Reste que oui, l'acteur Serge Merlin sert le texte de manière effrayante : blafard (merci la poursuite), balbutiant et tremblant, vieux comme le personnage si bien qu'on se demande s’il ne va pas y passer (là est la tension dramatique de la représentation), ou si lui-même ne ressent le même désarroi que le personnage, ce sentiment de passer à côté de sa vie au moment d'en faire le bilan. Il était saisissant et émouvant.
And the winner is...
Je cesse ici mon commentaire pour dire que j'ai compris bien après pourquoi le barman a tenu à m'offrir un verre de vin avant la pièce : c'était un traitement préventif, il fallait ragaillardir la spectatrice, un verre de vin illumine bien 1h20 de spectacle.

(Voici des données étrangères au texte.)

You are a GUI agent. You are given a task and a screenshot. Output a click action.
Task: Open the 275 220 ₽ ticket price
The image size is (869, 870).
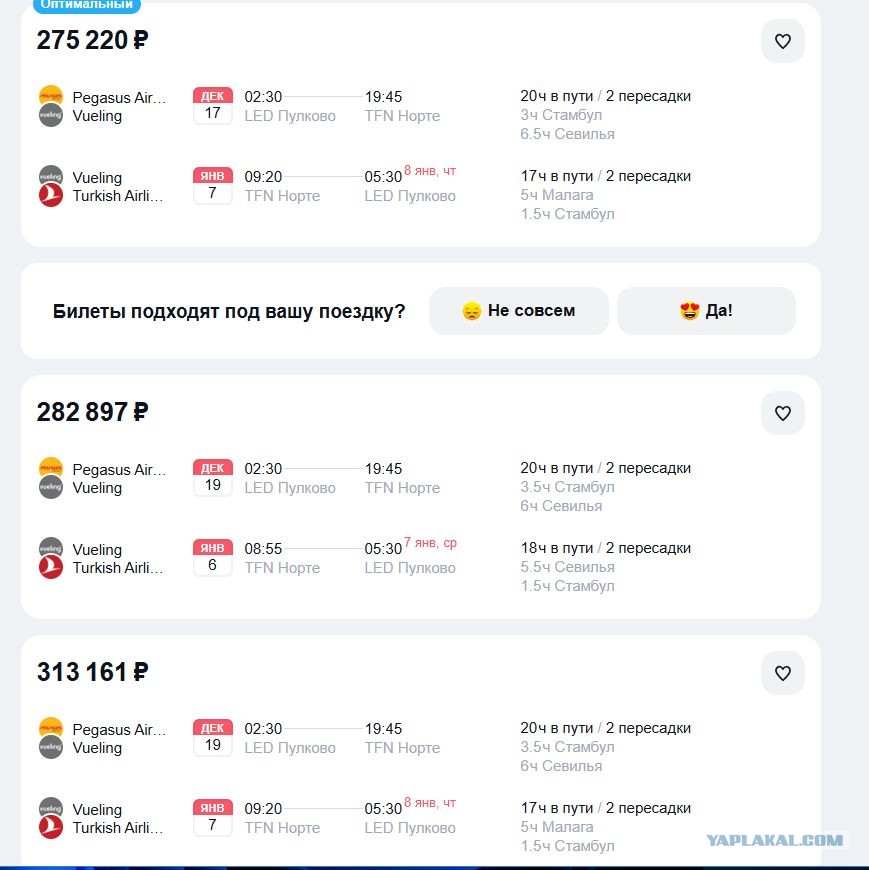[93, 41]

Courir sans cesse, après le métro, le RER, le transilien... le temps à Paris est un moyen de transport. Marcher toujours, plus loin, plus vite, plus fort, la marche à Paris est une métaphore de la survie dans cette ville : dépasser pour ne pas être dépassé.
Voilà donc déjà un bon mois que j'ai cédé à ce rythme sans trop prendre le temps de voir, d'écouter, de savourer et partager avec tous quelques bribes d'une autre vie.
Puisque c'est dimanche, je m'arrête enfin pour lancer une initiative : déposer ici quelques billets réguliers dont le ton et le contenu varieront selon l'inspiration. Histoire de partager ici quelques petites nouvelles de manière moins factuelle...
Un peu d'indulgence, il sera temps petit à petit de maîtriser l'outil, couleurs, photos, animations... pour le moment, en avant!